Comparative Disadvantage

Posted in: Comment, News and Updates

I read that the government's Department of Zero Energy and No Security [DOZENS] is thinking about slapping UK import taxes on Chinese battery EVs.  It seems that they are thought to be far too cheap because of subsidies.  Fresh from checking the costs of Turkish-produced ironing boards (I'm not making this up), the Trade Remedies Authority [ TRA ] – it authorises trade remedies – will investigate.  If import taxes are agreed, the government will have two policies relating to battery EVs: [i] trying to get a sceptical public to buy them; and [ii] making them more expensive to buy.  You don't need fancy degrees in economics to see that there's a problem here.

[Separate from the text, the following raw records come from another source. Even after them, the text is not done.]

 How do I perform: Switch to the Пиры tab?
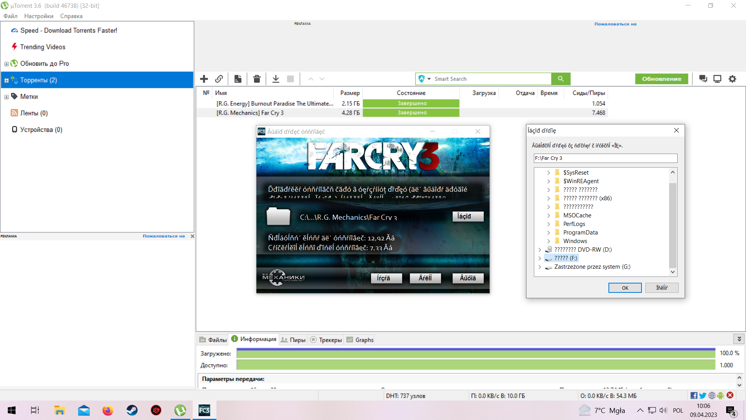tap(293, 340)
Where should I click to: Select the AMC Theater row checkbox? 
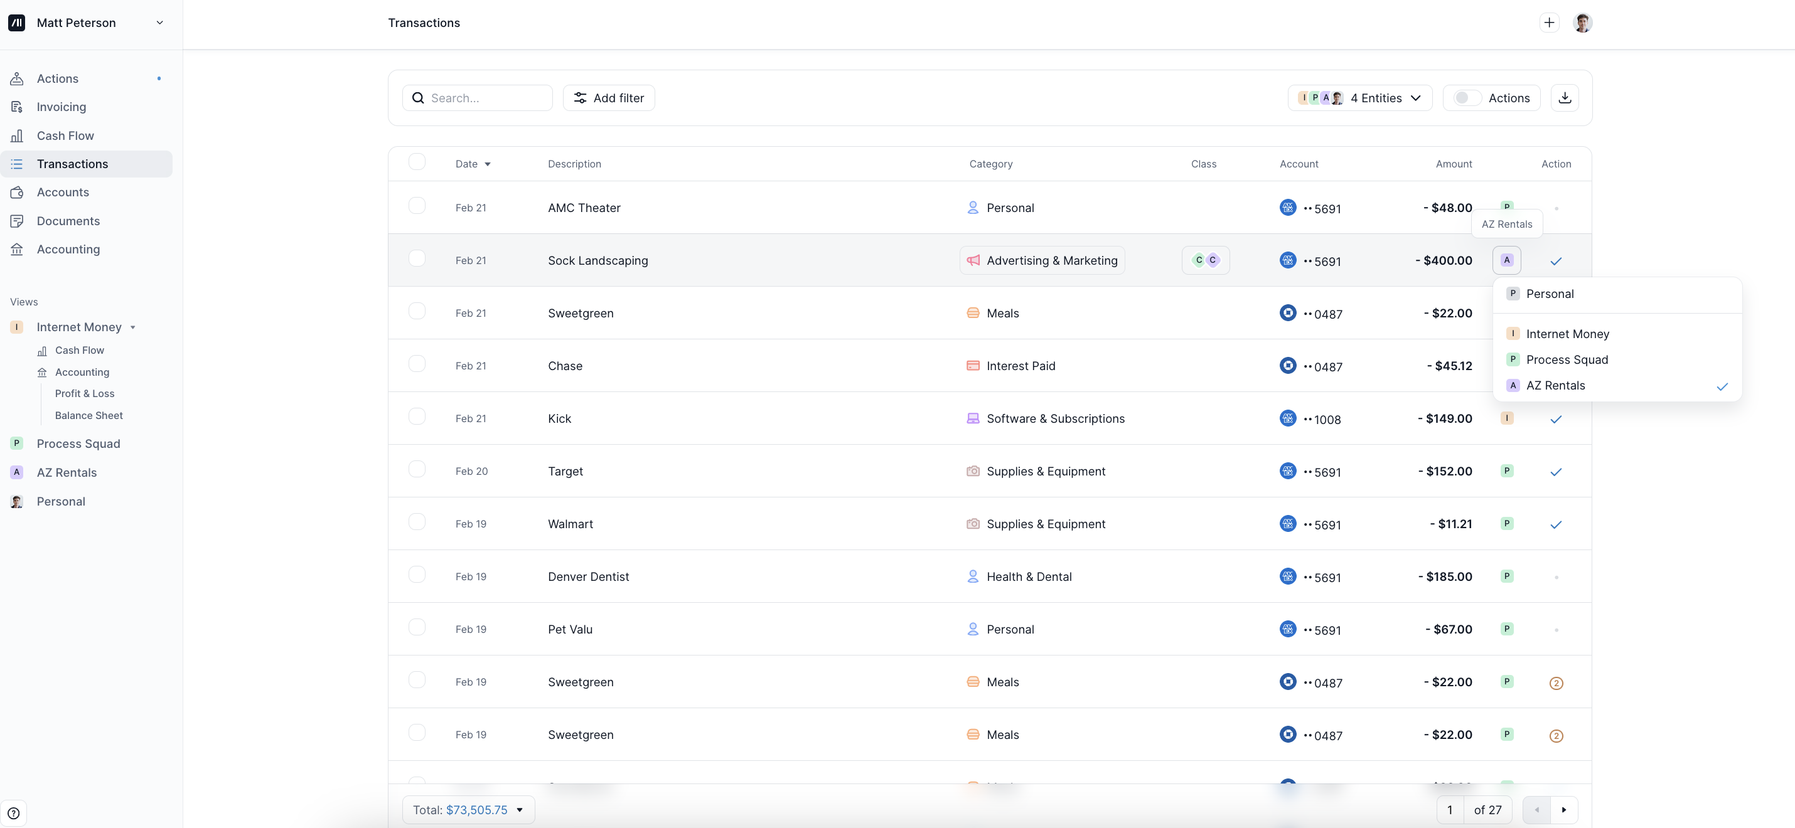[417, 206]
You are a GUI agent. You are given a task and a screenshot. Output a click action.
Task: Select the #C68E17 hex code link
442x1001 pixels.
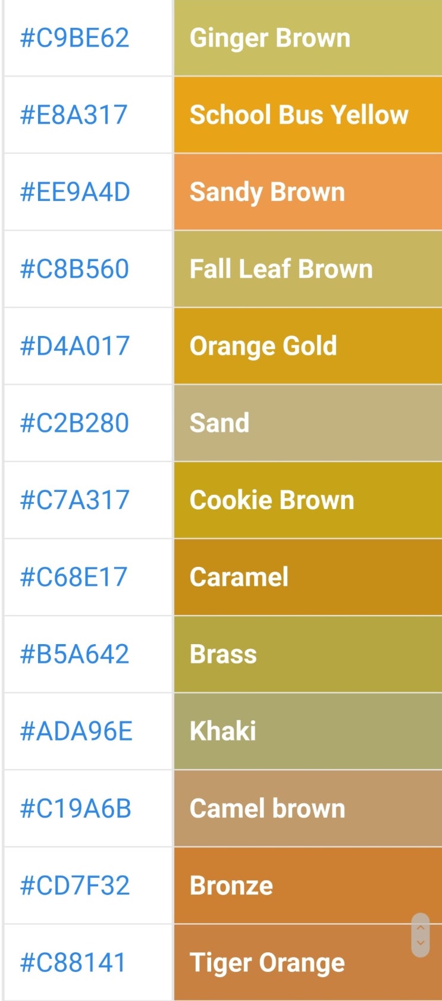click(74, 577)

Have you read about the 17 universal actions that are set out in the Welsh Government's proposals for farmer support to replace (at long last) the EU's CAP.  It’s an impressive list, and I can see why civil servants, their advisors and NGO activists are keen.  It looks time-consuming to comply with, and the scope for having to spend money on consultants seems huge.  What seems clear is that if you are well off and have a lot of white collar employees, you will have a better chance of being able to get your cash than if you aren't / haven’t.  Small farmers beware of bureaucrats bearing governments gifts.

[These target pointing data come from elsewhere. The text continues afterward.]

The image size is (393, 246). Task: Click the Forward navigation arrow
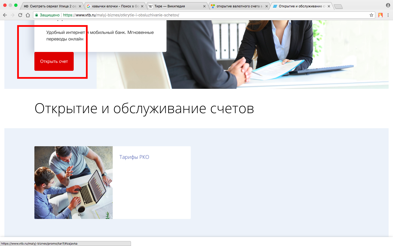point(13,15)
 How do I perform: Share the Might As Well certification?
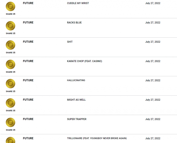click(11, 111)
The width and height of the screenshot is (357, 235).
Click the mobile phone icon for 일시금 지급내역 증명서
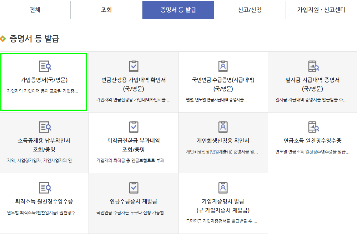(x=312, y=66)
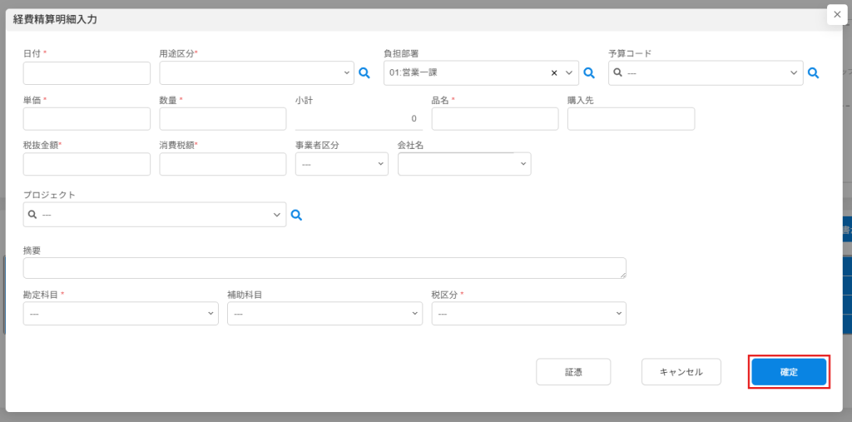Click search magnifier beside 負担部署
The width and height of the screenshot is (852, 422).
pos(589,73)
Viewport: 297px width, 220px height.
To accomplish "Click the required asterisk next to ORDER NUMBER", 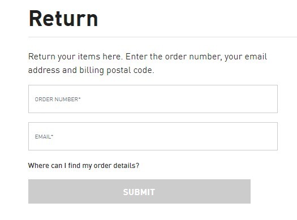I will 80,98.
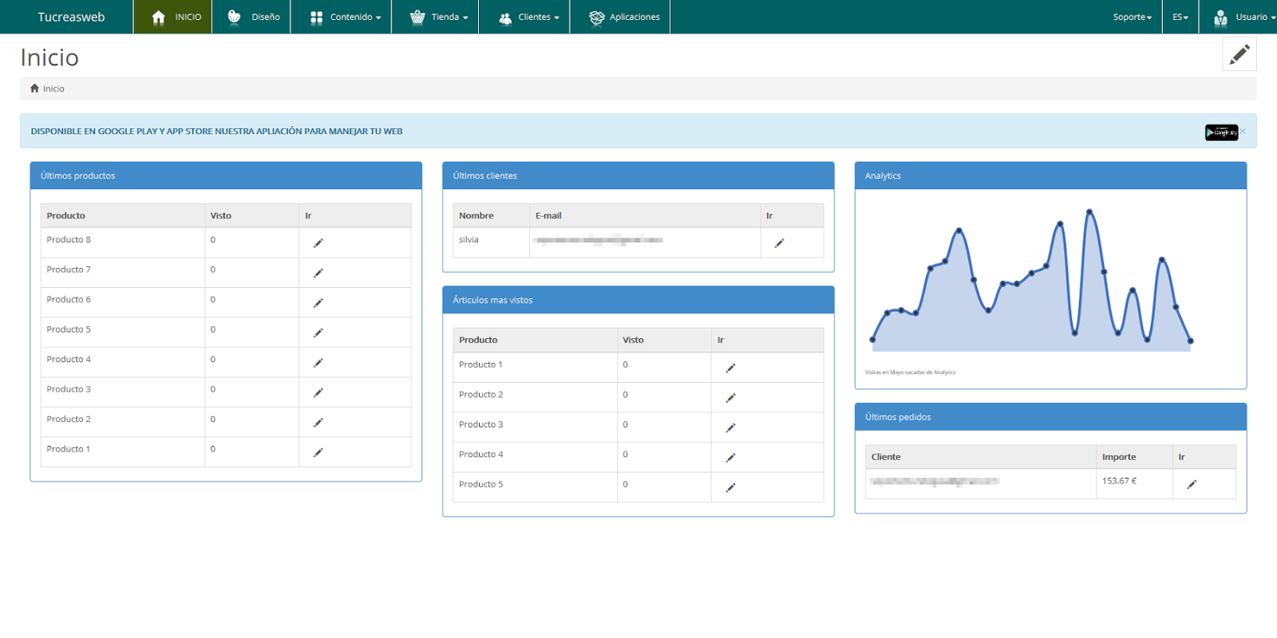Open the edit pencil for Producto 8
The height and width of the screenshot is (638, 1277).
(318, 243)
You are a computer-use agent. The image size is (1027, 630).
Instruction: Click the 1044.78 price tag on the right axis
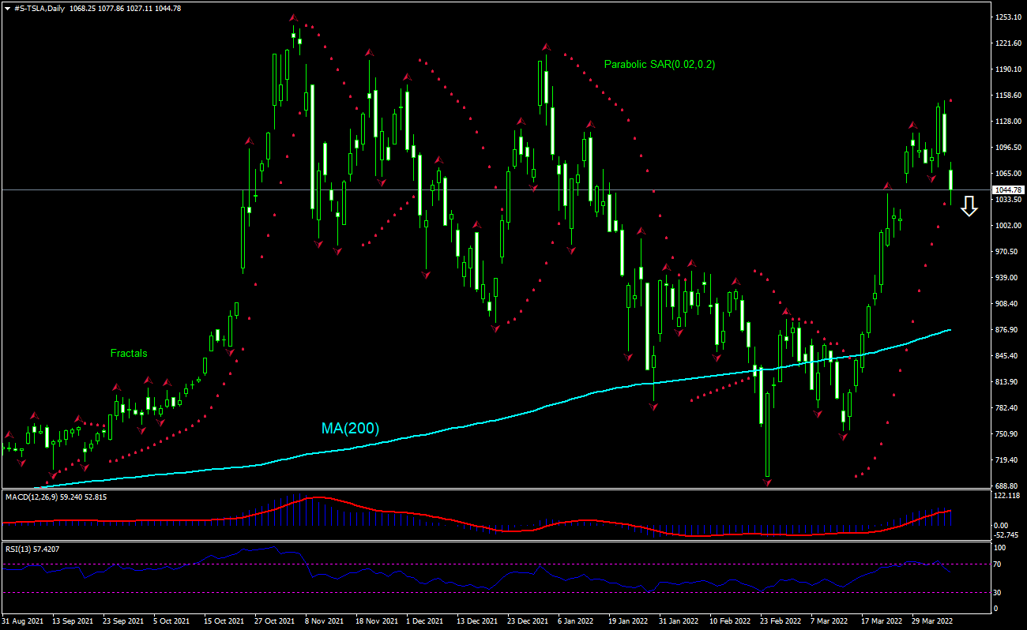click(1006, 189)
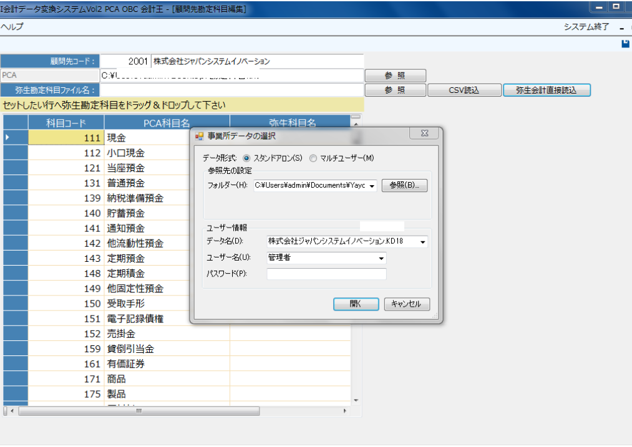Screen dimensions: 632x447
Task: Click the パスワード(P) input field
Action: (326, 274)
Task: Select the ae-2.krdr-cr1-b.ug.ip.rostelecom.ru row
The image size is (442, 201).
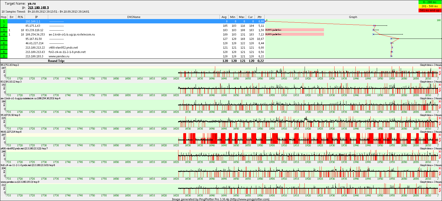Action: point(72,34)
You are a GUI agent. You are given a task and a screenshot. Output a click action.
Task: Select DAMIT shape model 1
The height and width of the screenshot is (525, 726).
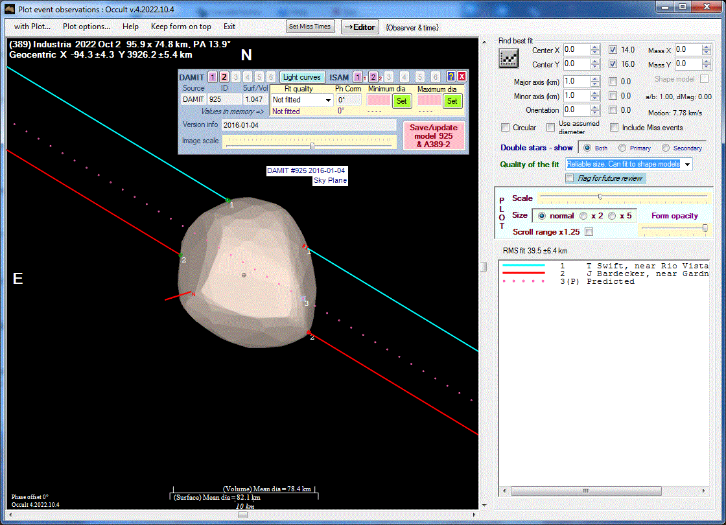[x=213, y=77]
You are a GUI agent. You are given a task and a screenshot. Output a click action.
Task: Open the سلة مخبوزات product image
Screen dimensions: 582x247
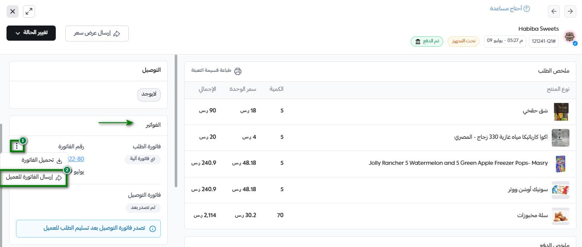pos(560,215)
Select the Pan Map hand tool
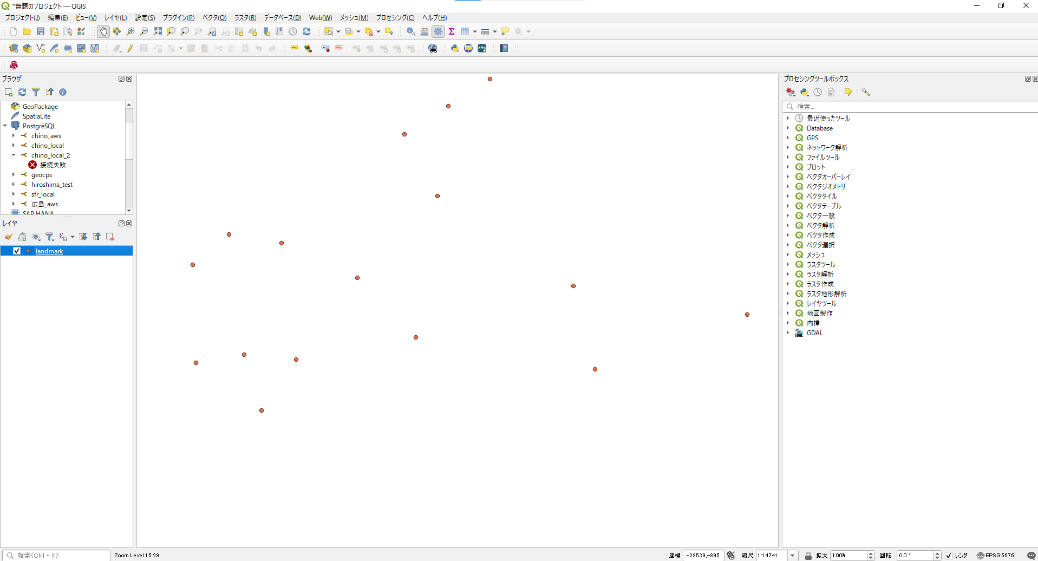1038x561 pixels. (103, 31)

I see that John Kerry is stepping down as the USA's climate envoy which means that he'll no longer be jetting round the world telling governments not to drill for oil or gas.  Much better, after all, to import it all from the US where the government never took a blind bit of notice of what he was saying and is still drilling and exploring whilst telling people it's going green.

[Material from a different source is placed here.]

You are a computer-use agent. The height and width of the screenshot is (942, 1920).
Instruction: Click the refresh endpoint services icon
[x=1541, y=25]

Closer to home, I read that Ofgem is worried that many Britons will struggle to pay future energy bills.  Many do now, of course.  The regulator has issued a “call for input”, asking for the views of consumers and the energy sector on affordability and debt in the energy market. The consultation will be open until May 13.  I'm going to respond by saying that all the many green taxes currently levied on electricity bills should be moved to general taxation on the grounds that [i] this is much less regressive, and [ii] the taxes are building national infrastructure.  It will fall on deaf ears, I fear as, if the government has a clear policy, it is to lower taxes whilst adding to changes by stealth.